3 Responses to Ashamed of Drinking? A Stiff Cocktail Might Be Just the Thing …
11124999 - February 26, 2010 at 4:24 pm
This observation actually isn’t surprising to me. Getting lectured about weight loss can drive me to eat more junk food, seriously. Self-sabotaging? Yes. Human nature? Also yes.
puretoo - February 26, 2010 at 7:54 pm
I’d wager that anti-marijuana ads don’t have the same effect, at least not for the same reason. They typically raise non-sensical claims that lack any scientific credibility. If they generate emotional distancing, it’s because viewing users recognize the nonsense, and *rightly* dismiss it – then toke up to laugh at the farce.Anti-alcohol ads might be more successful if, instead of preaching distanceable harms, they suggested safer alternatives. For example, alcohol contributes to domestic violence, rape, vehicular homicide, and more, harming hundreds of thousands every year. Marijuana, by contrast, is the safest therapeutic substance known to man, makes those same harms (DV, rape, auto “accidents”, etc.) less likely, and has not contributed a single death in human history.
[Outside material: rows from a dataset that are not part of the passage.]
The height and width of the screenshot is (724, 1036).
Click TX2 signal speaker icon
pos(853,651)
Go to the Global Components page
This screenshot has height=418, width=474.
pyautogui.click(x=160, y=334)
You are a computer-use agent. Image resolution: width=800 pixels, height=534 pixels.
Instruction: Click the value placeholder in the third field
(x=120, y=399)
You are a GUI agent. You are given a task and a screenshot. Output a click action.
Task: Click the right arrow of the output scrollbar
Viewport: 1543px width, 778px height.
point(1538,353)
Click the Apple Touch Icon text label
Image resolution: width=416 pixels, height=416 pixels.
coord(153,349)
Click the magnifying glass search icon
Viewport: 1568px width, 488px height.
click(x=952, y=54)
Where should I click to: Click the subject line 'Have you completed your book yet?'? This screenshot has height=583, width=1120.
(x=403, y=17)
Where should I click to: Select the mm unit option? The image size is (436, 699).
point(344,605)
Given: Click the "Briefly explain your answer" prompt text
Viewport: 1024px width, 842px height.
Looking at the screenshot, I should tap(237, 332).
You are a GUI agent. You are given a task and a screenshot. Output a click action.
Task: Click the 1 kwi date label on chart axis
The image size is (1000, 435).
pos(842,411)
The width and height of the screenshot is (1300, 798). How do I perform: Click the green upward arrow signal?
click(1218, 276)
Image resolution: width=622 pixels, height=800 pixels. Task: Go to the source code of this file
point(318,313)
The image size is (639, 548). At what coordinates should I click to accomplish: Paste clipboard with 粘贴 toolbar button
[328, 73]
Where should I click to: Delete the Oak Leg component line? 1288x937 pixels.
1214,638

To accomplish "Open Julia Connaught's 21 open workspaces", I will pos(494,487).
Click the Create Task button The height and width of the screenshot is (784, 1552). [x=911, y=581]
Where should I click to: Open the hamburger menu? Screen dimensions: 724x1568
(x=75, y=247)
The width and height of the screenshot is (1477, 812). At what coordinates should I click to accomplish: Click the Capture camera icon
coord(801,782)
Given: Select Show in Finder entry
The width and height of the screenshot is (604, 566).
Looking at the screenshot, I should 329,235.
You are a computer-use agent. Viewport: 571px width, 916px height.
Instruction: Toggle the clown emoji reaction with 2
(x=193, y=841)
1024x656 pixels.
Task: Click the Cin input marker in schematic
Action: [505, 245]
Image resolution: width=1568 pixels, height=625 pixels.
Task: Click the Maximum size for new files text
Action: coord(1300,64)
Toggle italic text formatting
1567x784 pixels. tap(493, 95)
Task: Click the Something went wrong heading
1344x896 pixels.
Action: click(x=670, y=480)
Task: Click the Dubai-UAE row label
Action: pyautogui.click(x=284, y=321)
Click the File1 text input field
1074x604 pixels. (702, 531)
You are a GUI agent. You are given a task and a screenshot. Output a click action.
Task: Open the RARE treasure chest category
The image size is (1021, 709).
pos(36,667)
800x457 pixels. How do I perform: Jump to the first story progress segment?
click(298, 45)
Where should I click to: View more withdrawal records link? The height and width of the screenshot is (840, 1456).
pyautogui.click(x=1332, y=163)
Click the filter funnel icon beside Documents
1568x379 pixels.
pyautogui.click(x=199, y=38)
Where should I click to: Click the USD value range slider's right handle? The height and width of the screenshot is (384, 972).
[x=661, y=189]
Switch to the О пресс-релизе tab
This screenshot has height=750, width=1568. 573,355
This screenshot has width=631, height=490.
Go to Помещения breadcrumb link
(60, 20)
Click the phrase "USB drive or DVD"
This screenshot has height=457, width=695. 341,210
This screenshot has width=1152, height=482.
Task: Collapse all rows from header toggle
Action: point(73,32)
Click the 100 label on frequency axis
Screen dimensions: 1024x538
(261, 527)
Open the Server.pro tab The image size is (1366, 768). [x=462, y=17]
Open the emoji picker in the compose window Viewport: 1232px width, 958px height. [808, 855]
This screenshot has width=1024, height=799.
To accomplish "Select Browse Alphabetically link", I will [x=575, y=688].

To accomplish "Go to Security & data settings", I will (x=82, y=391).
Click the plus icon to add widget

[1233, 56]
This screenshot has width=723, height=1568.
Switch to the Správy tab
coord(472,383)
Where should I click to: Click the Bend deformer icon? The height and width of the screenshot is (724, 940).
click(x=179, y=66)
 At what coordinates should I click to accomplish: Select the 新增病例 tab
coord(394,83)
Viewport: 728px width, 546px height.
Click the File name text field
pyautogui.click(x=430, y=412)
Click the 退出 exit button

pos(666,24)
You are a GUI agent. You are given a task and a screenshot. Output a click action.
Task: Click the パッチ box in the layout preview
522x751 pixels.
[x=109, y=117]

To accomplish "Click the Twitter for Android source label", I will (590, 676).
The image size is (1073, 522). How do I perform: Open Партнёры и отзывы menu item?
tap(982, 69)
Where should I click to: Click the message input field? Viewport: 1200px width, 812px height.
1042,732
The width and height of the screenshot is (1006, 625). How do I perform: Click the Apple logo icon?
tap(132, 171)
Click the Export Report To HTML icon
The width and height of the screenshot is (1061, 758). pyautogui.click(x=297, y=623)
mbelvadi - March 1, 2010 at 8:06 am
puretoo, I don’t disagree that alcohol is far and away the more damaging substance, but I saw a recent documentary here in Canada, made by the most respectable people here, which documented how a small percent of people do have a debilitating response to mj, namely that it makes them (permanently) schizophrenic, where no family history of that illness previously existed, nor any other evidence of it prior to the mj use.